In an era when Congress too often "contracts out" its thinking, they're filtering ideas through their own minds, as the Constitution intended. I think the Administration's Clear Skies Proposal is another heartening effort.

Here again, I know my environmental friends will shake their heads, and I am not endorsing the details of the proposal. And, as everyone knows, I, like my friend Jim Jeffords, favor a four-pollutant approach. But I think it's a good sign that the Administration is willing to put a three-pollutant bill on the table with an expansion of the cap-and-trade approach. It's a genuine effort to try to move the clean air debate along by rethinking how to achieve emission reductions rather than endlessly debating whether we need cleaner air.

I should note, as Chairman of the Science Committee, that in both these areas science has a critical role to play. We know alarmingly little about how to promote healthier forests, and if we knew more the issue might not seem so intractable. On the clean air issue, new research, especially the work funded by the Health Effects Institute, has altered the debate by demonstrating the dangers posed by particulates. More and better environmental science, is a necessary, if not sufficient condition for greater moderation.

Now, you'll be pleased to know I'm not going to go through a laundry list of current issues to further underscore my points. I'm not even going to discuss global climate change. I've probably alienated enough people with the few issues I've already cited - albeit in an equal opportunity way. But that's another thing about moderation. It's not about being all things to all people; it's about making tough-minded choices that may leave those on both sides of the spectrum scratching their heads.

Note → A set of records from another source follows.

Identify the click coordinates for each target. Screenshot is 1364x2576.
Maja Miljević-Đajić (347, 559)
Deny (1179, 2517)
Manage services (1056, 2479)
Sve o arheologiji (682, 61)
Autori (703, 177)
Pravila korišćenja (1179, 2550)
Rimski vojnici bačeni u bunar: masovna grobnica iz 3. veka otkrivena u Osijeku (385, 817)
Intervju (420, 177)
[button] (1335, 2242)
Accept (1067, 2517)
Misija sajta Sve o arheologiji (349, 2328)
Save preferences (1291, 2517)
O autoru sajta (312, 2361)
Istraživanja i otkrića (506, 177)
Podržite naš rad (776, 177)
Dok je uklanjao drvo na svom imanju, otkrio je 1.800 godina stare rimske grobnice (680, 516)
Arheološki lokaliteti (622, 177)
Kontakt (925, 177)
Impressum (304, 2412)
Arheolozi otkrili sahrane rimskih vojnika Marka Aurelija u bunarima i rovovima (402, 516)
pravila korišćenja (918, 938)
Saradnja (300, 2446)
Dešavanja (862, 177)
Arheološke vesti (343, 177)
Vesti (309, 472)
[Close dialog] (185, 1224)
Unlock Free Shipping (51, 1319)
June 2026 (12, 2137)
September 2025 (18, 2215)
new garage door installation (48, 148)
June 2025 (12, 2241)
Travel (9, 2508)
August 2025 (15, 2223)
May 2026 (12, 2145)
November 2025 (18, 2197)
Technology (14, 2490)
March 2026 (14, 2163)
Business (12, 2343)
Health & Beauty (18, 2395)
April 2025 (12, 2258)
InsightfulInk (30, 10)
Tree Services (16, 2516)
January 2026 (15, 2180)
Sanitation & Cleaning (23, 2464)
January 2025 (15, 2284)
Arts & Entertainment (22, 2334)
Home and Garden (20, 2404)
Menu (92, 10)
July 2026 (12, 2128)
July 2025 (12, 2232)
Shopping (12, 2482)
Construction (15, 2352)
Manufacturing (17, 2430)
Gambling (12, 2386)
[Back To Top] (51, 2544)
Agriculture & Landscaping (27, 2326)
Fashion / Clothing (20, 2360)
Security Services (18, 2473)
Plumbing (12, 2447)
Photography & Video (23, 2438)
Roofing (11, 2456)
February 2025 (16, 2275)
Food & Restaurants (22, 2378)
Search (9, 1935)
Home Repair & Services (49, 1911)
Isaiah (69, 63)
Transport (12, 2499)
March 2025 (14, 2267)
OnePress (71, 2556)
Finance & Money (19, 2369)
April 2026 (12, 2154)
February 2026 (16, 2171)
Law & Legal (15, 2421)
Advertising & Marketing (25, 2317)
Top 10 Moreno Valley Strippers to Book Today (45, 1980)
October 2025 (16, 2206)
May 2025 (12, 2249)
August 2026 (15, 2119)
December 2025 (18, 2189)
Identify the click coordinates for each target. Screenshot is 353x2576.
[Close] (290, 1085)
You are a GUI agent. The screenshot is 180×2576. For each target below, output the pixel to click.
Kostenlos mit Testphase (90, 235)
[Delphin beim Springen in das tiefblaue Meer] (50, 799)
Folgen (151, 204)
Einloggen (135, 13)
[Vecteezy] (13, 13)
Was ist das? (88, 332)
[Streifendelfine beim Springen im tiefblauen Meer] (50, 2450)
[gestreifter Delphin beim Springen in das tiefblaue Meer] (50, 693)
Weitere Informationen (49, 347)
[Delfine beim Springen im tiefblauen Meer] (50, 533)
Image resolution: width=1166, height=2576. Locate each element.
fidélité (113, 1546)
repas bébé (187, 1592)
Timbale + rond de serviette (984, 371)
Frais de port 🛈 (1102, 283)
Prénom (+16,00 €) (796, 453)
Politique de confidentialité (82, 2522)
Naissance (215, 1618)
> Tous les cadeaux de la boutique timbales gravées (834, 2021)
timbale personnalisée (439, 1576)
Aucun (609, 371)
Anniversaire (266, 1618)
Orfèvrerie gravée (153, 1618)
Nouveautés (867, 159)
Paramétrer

But I don't mean to suggest that moderation is synonymous with martyrdom. At least it shouldn't be. Moderates have to talk to everybody, have to listen to everybody, have to try to get along with everybody. And if you're really lucky, and you come close to succeeding at that, you get to enjoy the company of a broad range of people, like the ones gathered here tonight. And that, as I said at the outset, is truly an honor. Thank you very much.